**Work required:**
Rewrite the part of the records that opens with the line containing "Locate an element" and closes with the line containing "anchor-max-x-field: 0.5 is", swapping "screenshot" for "image" and leaving everything else untouched. Omit the pictures from your answer.

**Material for the task:**
++++

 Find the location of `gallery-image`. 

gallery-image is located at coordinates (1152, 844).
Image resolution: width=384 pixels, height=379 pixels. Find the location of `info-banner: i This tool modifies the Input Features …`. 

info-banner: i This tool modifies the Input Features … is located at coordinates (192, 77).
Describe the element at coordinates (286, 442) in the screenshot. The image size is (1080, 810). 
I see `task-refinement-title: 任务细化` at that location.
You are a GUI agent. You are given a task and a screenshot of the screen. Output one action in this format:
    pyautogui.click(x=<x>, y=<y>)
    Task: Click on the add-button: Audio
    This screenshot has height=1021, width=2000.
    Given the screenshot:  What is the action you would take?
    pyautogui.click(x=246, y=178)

++++

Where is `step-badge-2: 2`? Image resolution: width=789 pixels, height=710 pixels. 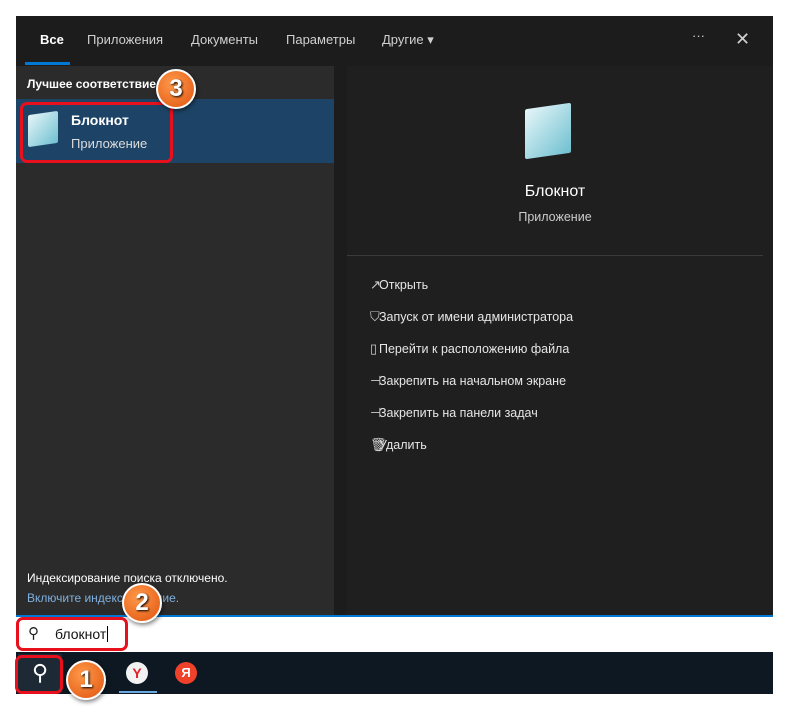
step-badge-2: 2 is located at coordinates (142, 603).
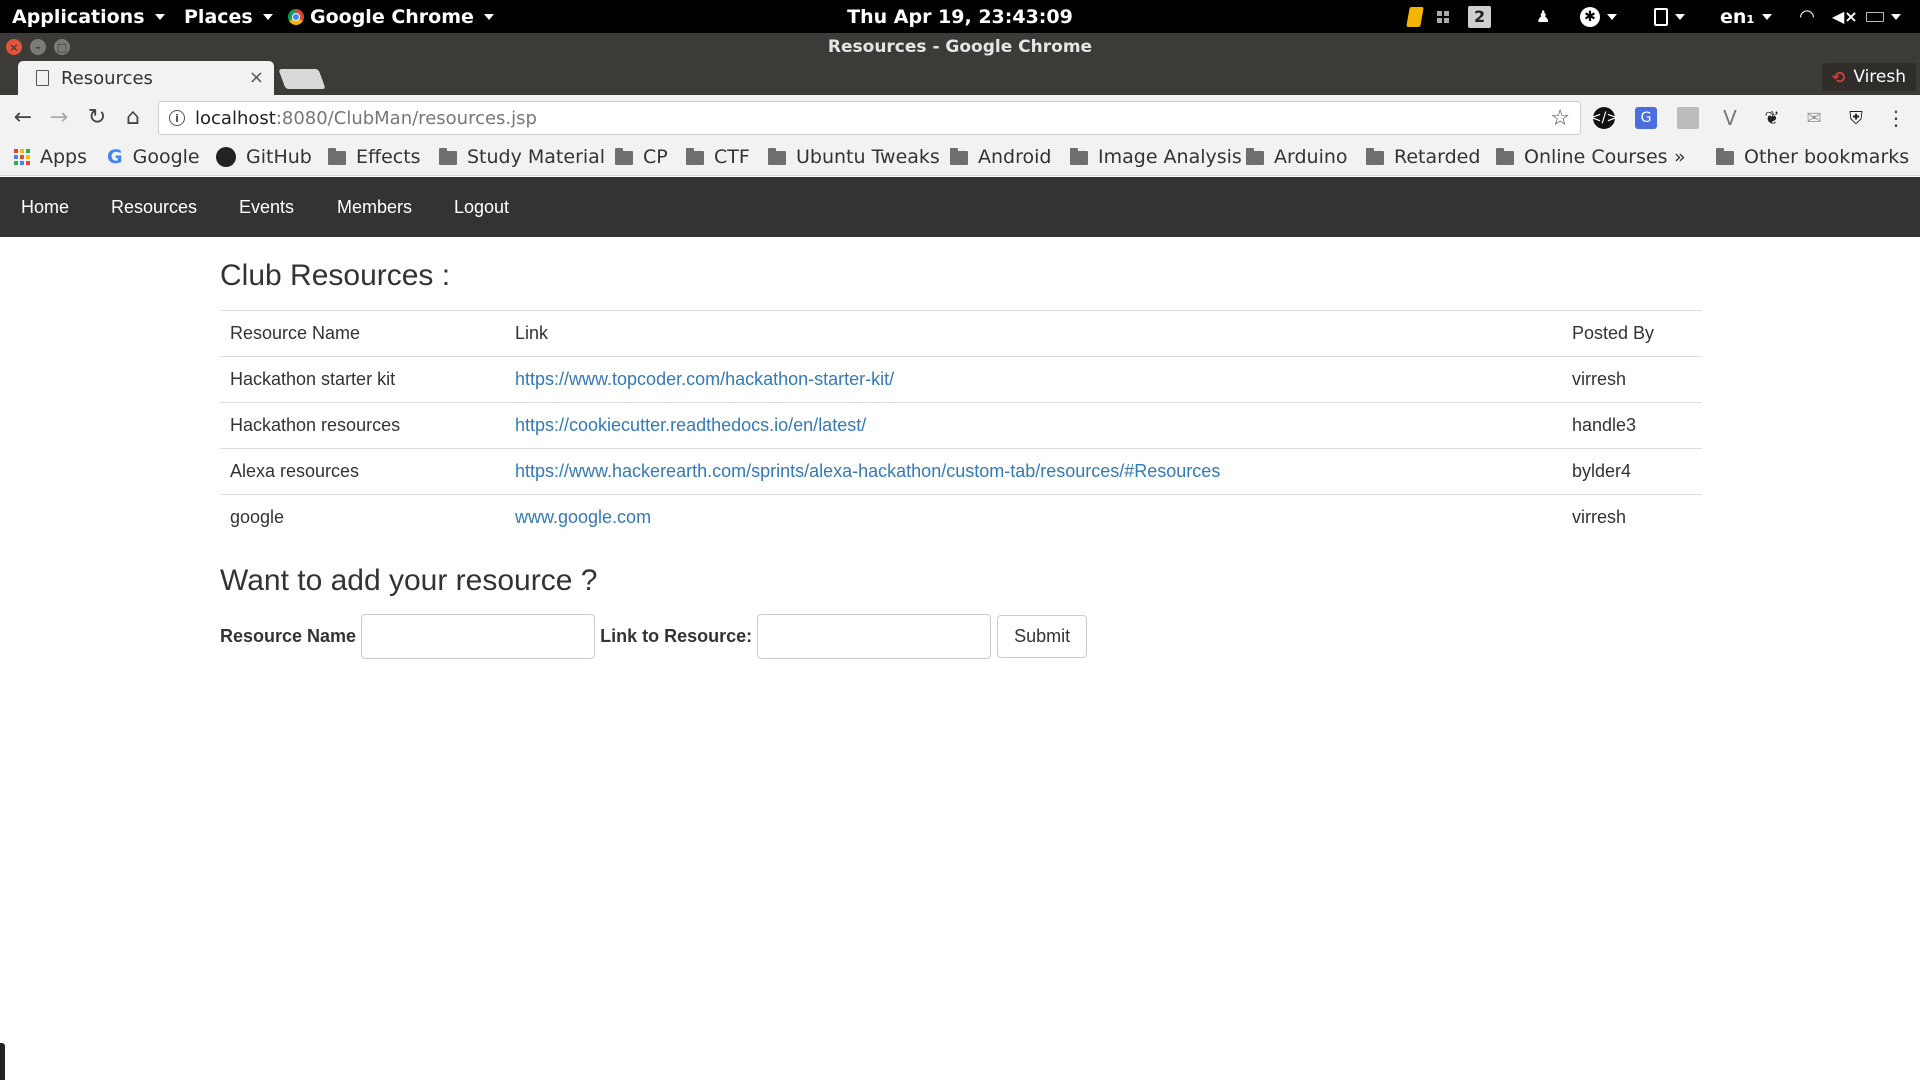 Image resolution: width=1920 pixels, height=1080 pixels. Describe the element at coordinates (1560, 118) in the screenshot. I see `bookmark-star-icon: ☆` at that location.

++++

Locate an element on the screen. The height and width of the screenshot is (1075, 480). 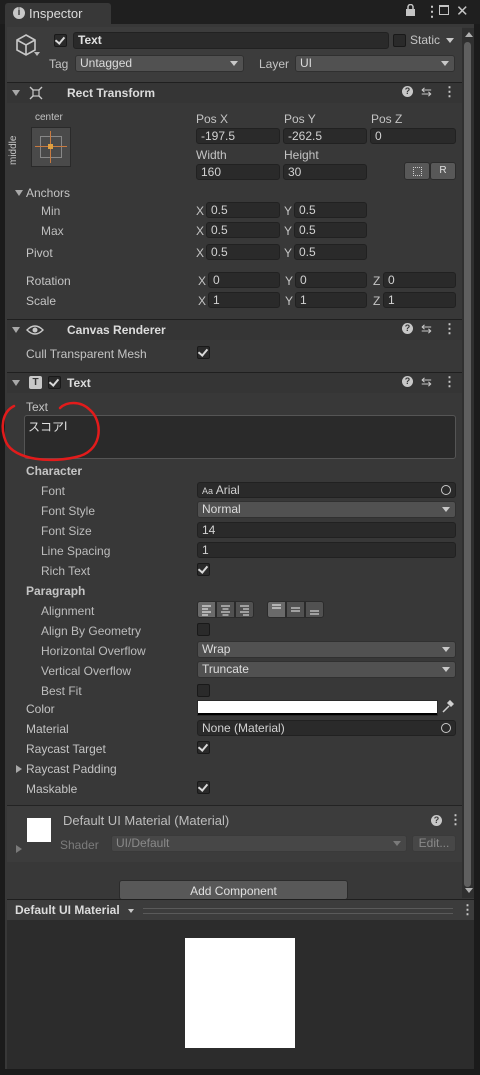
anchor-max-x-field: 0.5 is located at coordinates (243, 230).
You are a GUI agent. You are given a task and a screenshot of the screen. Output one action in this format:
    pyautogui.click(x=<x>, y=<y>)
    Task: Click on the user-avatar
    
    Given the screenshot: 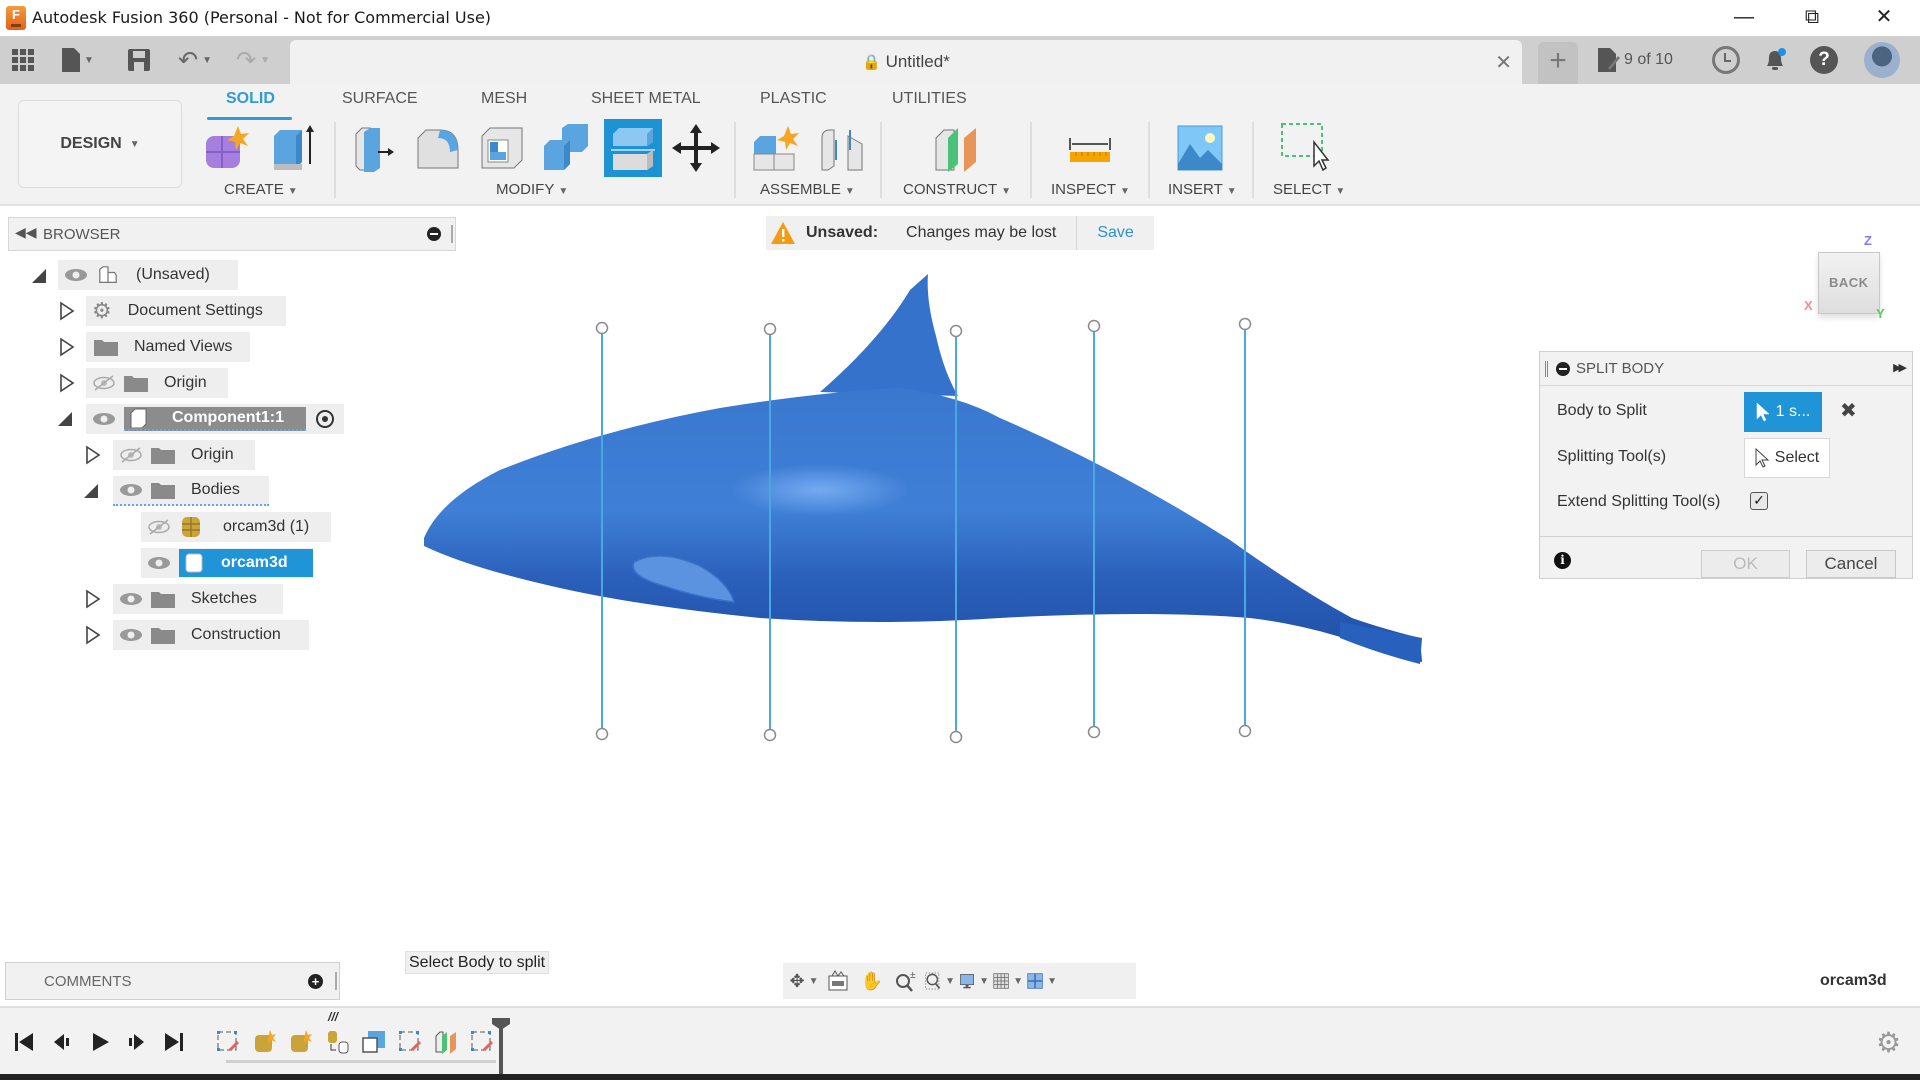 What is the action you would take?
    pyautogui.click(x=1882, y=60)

++++

**Task answer:**
Locate an element on the screen. The height and width of the image is (1075, 480). 
anchor-max-x-field: 0.5 is located at coordinates (243, 230).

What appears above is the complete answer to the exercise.